Lipids are any complex chain of hydrocarbons that may or may not contain additional functional groups. Some common classes of lipids are fatty acids and triglycerides, waxes, terpenes and steroids; examples of which are shown in Figure 1.
Most lipids usually consist of a long hydrophilic tail coupled to a polar head group that undergoes reactions to elongate or shorted the hydrophobic tail. We will cover some common organic chemistry reactions with each of these classes of lipids.
Complex Lipids – Fatty acids and Triglycerides
Complex lipids are capable of undergoing hydrolysis reactions. The basic unit of a complex lipids are fatty acids, which are made up of a hydrophobic tail coupled to a carboxylic acid head group (Figure 2). The length of the carbon chain denotes the lipid name. In addition, the number of double bonds, or degree of unsaturation, also influences the name. In biology, naturally occurring double bonds will always be found in the cis- configuration.

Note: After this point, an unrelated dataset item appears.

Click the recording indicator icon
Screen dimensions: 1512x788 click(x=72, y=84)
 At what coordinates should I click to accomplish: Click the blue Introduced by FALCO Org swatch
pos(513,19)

Hydrogenation of alkene groups to alkanes occurs at high temperatures, such as in deep fryers for cooking, and this side reaction leads to the isomerization of the double bond to the trans- conformation, hence trans-fatty acids. These lipids are toxic in high quantities because they are unable to be metabolized by the cell, thus accumulating and undergoing oxidation reactions over time and theorized to promote inflammation and metabolic diseases. Coupling of a fatty acids to the alcohol groups of glycerol forms the complex lipid, triglyceride (Figure 2). This reaction occurs enzymatically in the cell but closely resembles the mechanism found in acid-catalyzed Fisher Esterification.
Simple Lipids – Sterols
Steroids are an integral part of cellular biology but are classified as simple lipids because they cannot be hydrolyzed (i.e. they do not have reactive carbonyl or carboxyl groups). A lipid molecule having a tetracyclic shape in the arrangement similar to cholesterol is classified as a sterol. Cholesterol serves as the building block of all steroids and substitution, addition and elimination of functional groups derives the variety of steroids found in the body. Cholesterol is synthesized from the 5 carbon lipid molecule isopentenyl phosphate. Condensation of isopentenyl phosphate forms geranyl phosphate (10C) and farnesyl phosphate (15C) in a reaction mechanism that involves allylic carbocation and tertiary carbocation intermediates (Figure 3). Condensation of two farnesyl phosphate molecules forms the 30 carbon intermediate squalene, which in several steps is converted to cholesterol. Two important examples of steroids are the sex hormones found in humans, estradiol and testosterone, which regulate a wide range of biological functions.